Bien avant cette maladie et après cette maladie, les recherches nous servent toujours, notamment pour la construction des infrastructures (toutes catégories confondues). Avant que ces infrastructures ne se matérialisent aux yeux de tous , c’est toujours un travail scientifique préalable qui avait eu lieu. Même le fonctionnement de l’État ou nos comportements sont objet de recherches.

La recherche nous est autant utile que sans elle on ne peut pas évoluer. Il faut former des têtes pensantes pour pouvoir penser et travailler sur les problèmes de la société.
Ainsi, même la vieille au village bénéficie des résultats des travaux de recherches.

Aujourd’hui, nous avons par exemple le téléphone qui est le fruit de longues années de recherche. Partout où nous sommes, nous bénéficions des fruits de la recherche et quand on ne fait pas la recherche, on ne peut. partout où nous sommes, on ne peut pas se développer sans les recherches ; pour preuve, ceux qui sont plus développés en terme de recherches, c’est eux qui fabriquent plus les choses et qui nous envoient.

L’un des problèmes, c’est aussi l’insuffisance de communication sur ce qui se fait. Or l’une des caractéristiques de la science est la communication.

QUESTION : Comment comptez-vous alors remédier à ce problème bien identifié ?

Koffi Amessou ADABA : C’est bien l’une des raisons pour lesquelles « La Voix des Doctorants (La VDD-UL) a été initiée à l’Université de Lomé.

La plupart du temps, les gens ne savent réellement pas ce qui se fait à l’université et ceci parce les activités ne sont pas suffisamment visibles ; ce qui n’est pas bon pour la société dans laquelle nous sommes et pour laquelle les recherches sont faites.

Dans tel ou tel autre domaine, il est question de fouiller et savoir ce qui se passe comme problème et proposer une approche de solution. Normalement, la façon dont ces problèmes sont pensés devraient être connue de tous afin que tout le monde puisse en profiter. Finalement, le contact est très faible entre la société et le monde universitaire.

L’initiative La Voix des Doctorants entend donc d’abord promouvoir l’interdisciplinarité entre les doctorants qui sont des chercheurs séniors et ensuite amener les populations ou le public à se retrouver dans ce qui se fait comme recherches à l’Université . Alors, il a été décidé que chaque vendredi pour cette initiative, un doctorant ou un docteur présente le travail qu’il fait ou qu’il a fait.

QUESTION : Peut-on avoir une idée de l’un de ces communications ?

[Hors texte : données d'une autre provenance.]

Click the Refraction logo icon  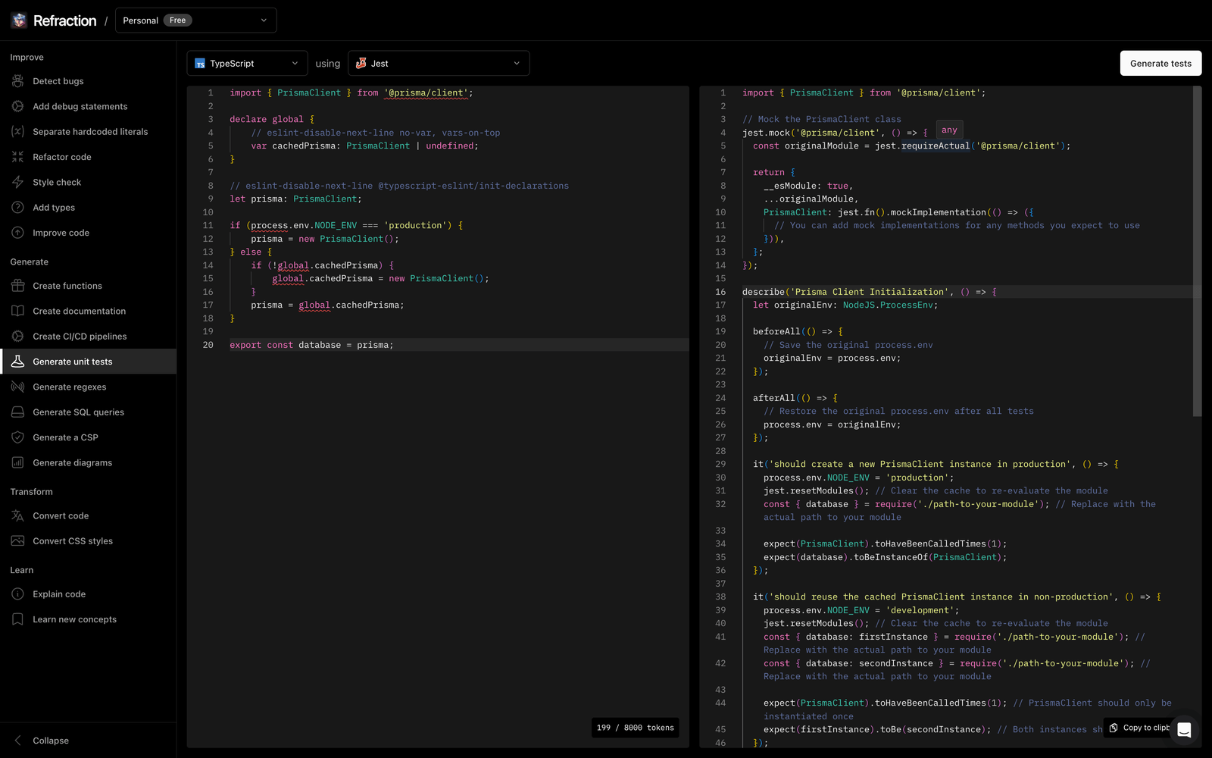coord(19,20)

Koffi Amessou ADABA : Justement ! La dernière communication faite est du camarade Essonam MAGNANGOU de la Faculté des Sciences Économiques et de Gestion (FASEG) ; Université de Lomé. En troisième année de Doctorat, il travaille sur le thème « Gouvernance et Performance des collectivités locales togolaises : une étude exploratoire.

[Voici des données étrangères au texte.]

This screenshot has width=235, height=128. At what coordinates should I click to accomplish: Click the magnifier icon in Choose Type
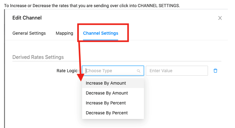tap(139, 71)
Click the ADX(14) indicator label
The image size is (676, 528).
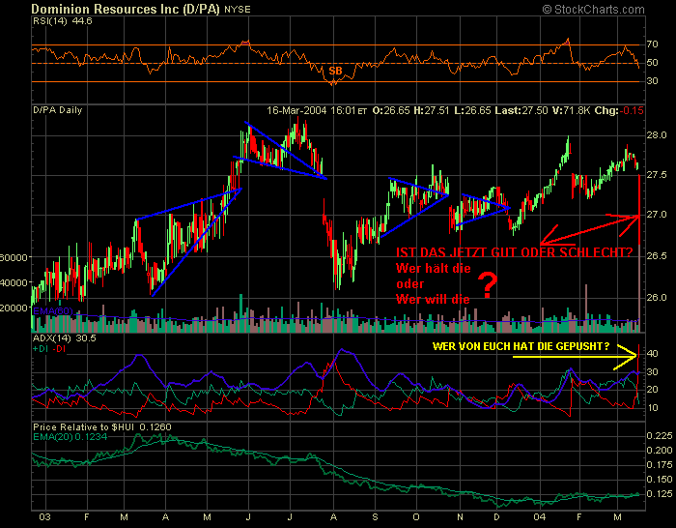[x=52, y=338]
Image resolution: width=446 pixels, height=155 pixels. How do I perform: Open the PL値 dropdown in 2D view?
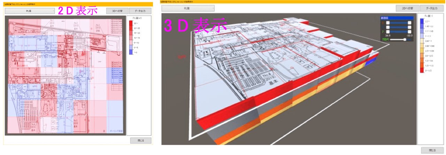click(30, 11)
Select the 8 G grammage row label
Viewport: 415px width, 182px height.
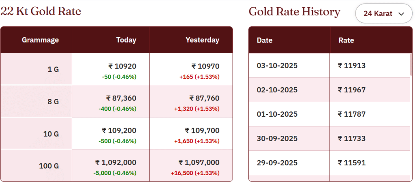(53, 102)
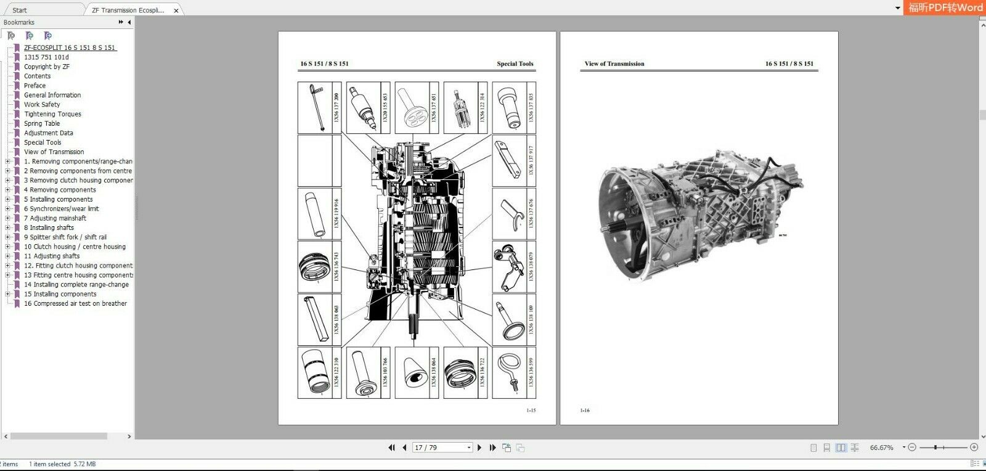Go to the first page
The height and width of the screenshot is (471, 986).
pos(391,448)
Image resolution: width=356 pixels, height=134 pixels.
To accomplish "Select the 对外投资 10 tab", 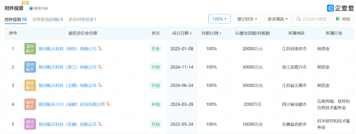I will [16, 19].
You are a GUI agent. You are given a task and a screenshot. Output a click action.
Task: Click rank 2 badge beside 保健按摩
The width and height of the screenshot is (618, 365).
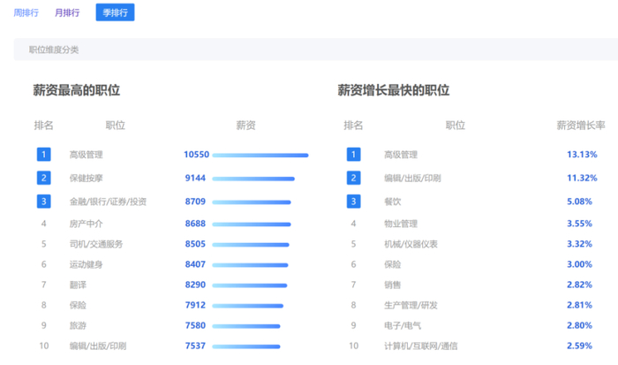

L’implémentation d’un système de contrôle de gestion par des personnes pour la plupart du temps qui ne sont pas les utilisateurs nécessite une sérieuse appropriation de la part de ces derniers. La grille d’analyse, construite à l’issue de la revue de la littérature et spécialement basée sur la théorie de l’appropriation de De Vaujany (2006) et les travaux de Bernard (2019), permet de repérer l’étape atteinte dans le processus d’appropriation composé des trois phases séquentielles.

Puisque son travail est en cours de rédaction, M. MAGNANGOU prévoit utiliser une approche qualitative à travers des entretiens dans dix (10) collectivités locales togolaises prenant en compte les traits contingents. Les responsables des collectivités locales font face à l’option de concevoir le système de contrôle de gestion par le cadre juridique régissant le fonctionnement des collectivités locales et non pas par les acteurs. Son étude qui se veut exploratoire met en avant l’échec récurrent de cette appropriation lorsque le responsable n’est pas lui-même le concepteur du système de contrôle de gestion de la collectivité locale, échec suivi de l’abandon probable du contrôle de gestion et faire place aux volontés politiques.

Les questions de recherche qui vont lui permettre d’atteindre son objectif se déclinent en deux (02) : « quel est le niveau actuel d’appropriation du système de contrôle de gestion au sein des collectivités locales togolaises ? »La seconde est : « quels sont les facteurs susceptibles de faire échouer le processus d’appropriation des outils de contrôle de gestion au sein des collectivités locales togolaises ? ».